Nikolaï... C'était sûr, Chûya le connaissait. Mais d'où ? Il fronça un peu les sourcils.
    – Chûya...
    
Enchanté Chûya ! Que fait un si bel homme seul devant le théâtre ?
    
Chûya entrouvrit la bouche pour répondre mais aucun son de sa bouche. Que devait-il répondre ? Il prit quelques instants avant de parler.
    – Hum... Je lis ?
    
En plus d'être magnifique, tu es un littéraire ! C'est merveilleux ! Puis-je, demanda-t-il en montrant la place à côté de lui du doigts.
    Chûya acquiesça avec lenteur et il l'observa avec un peu plus d'attention. Nikolaï avait un visage fin avec des yeux clairs. Il était légèrement maquillé, un mince trait rouge allongeait son regard, et sous son œil gauche était dessiné un petit cœur rouge. Ses cheveux retombaient en bataille sur son front, et sa longue tresse se balançait dans son dos lorsqu'il bougeait. Chûya put d'ailleurs voir qu'il avait un tatouage sur sa nuque. C'était quatre petits symboles : un cœur, un trèfle, un carreau et un pique.
    Ce fut en voyant ce tatouage qu'il le reconnut. Nikolaï Gogol, le pianiste de la troupe qui s'était cassé le bras en descendant de scène. Fyodor lui avait beaucoup parlé de lui.
    Instinctivement, Chûya baissa le regard sur ses bras et constata que l'une de ses manches de manteau pendait.
    – Tu as un plâtre, murmura Chûya en japonais avant de relever le regard vers son visage. Tu es le pianiste de l'orchestre symphonique de Tokyo, pas vrai ?
    Nikolaï ouvrit grand la bouche lorsqu'il entendit sa question. Ses yeux brillèrent de joie et il acquiesça vivement.
    – Je ne pensais pas croiser un japonais ici, s'exclama-t-il. Encore moins quelqu'un qui me connaîtrait ! Je suis honoré !
    Chûya esquissa un sourire et haussa un sourcil, l'air amusé.
    – Je n'ai pas l'air d'un japonais ?
    – Tu sais, ce qui compte ce n'est pas de quoi tu as l'air... Le plus important, c'est que tu sois extrêmement sexy !

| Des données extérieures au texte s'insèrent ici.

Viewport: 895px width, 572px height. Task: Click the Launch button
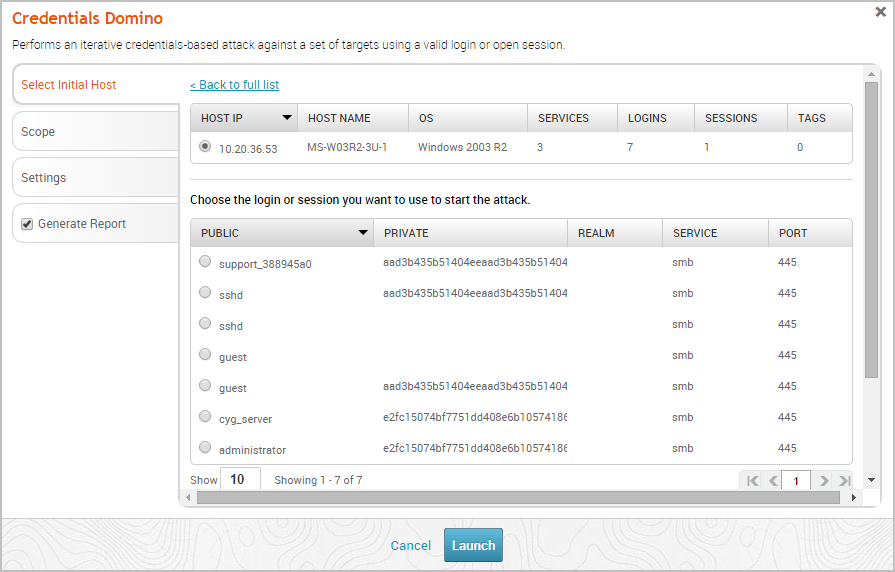473,546

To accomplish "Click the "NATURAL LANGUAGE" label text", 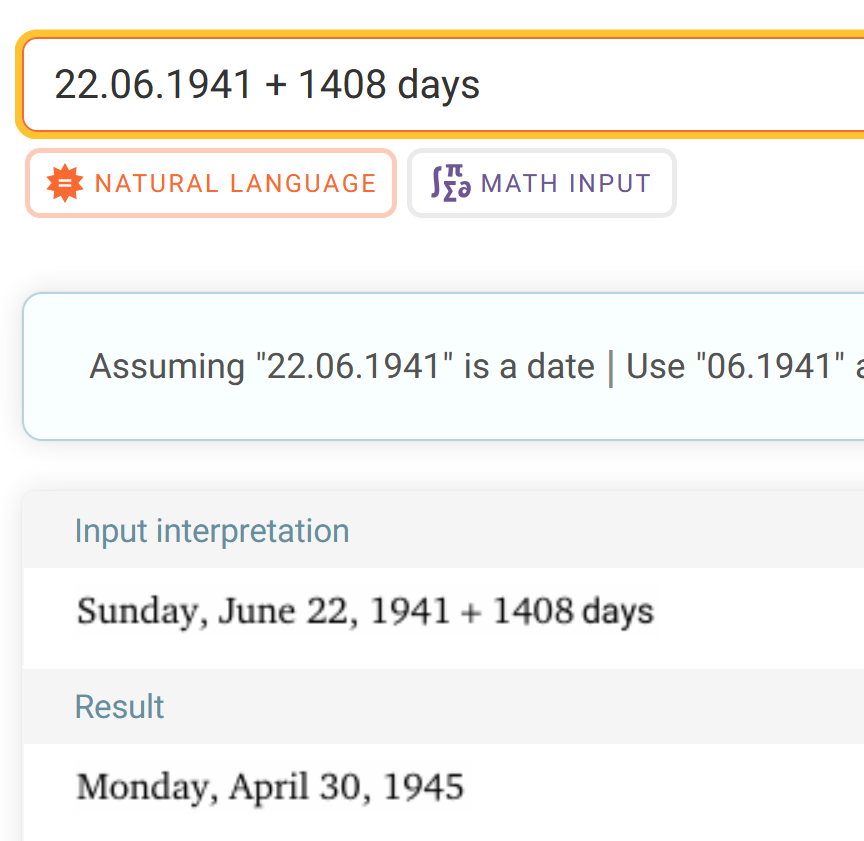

    Un rire passa la barrière des lèvres de Chûya alors qu'il détourna le regard.
    – Nikolaï, tu devrais t'arrêter là.
    – Pourquoi ? Je pourrais te surprendre tu sais, dit-il avec d'un air entendu.
    Fyodor lui avait dit que Nikolaï était quelqu'un de lunaire, mais il avait oublié de lui dire qu'il était aussi dragueur que drôle ! Chûya n'arrivait pas à savoir s'il était sérieux ou non. Devait-il rire ? Devait-il répondre sincèrement ? Devait-il pleurer ? Il ne savait pas.
    – Je suis déjà en couple, lui répondit-il en souriant.
    – Qui est ce malotru ?! Je vais te prouver que je vaux mieux que lui Chûya ! Et tu sais pourquoi ? Je suis un artiste, je te ferai la cour, je te ferai des poèmes et des chansons !
    Chûya ne put retenir un rire alors que Nikolaï vint prendre ses mains dans les siennes. Il encra ses pupilles dans celles bleu ciel de Chûya.
    – Les diamants de tes yeux me guident, jamais je ne m'en lasserai, commença-t-il. Ô Chûya, accepte donc ma pr...
    Il n'eut pas le temps de finir son poème improvisé qu'une voix retentit non loin d'eux.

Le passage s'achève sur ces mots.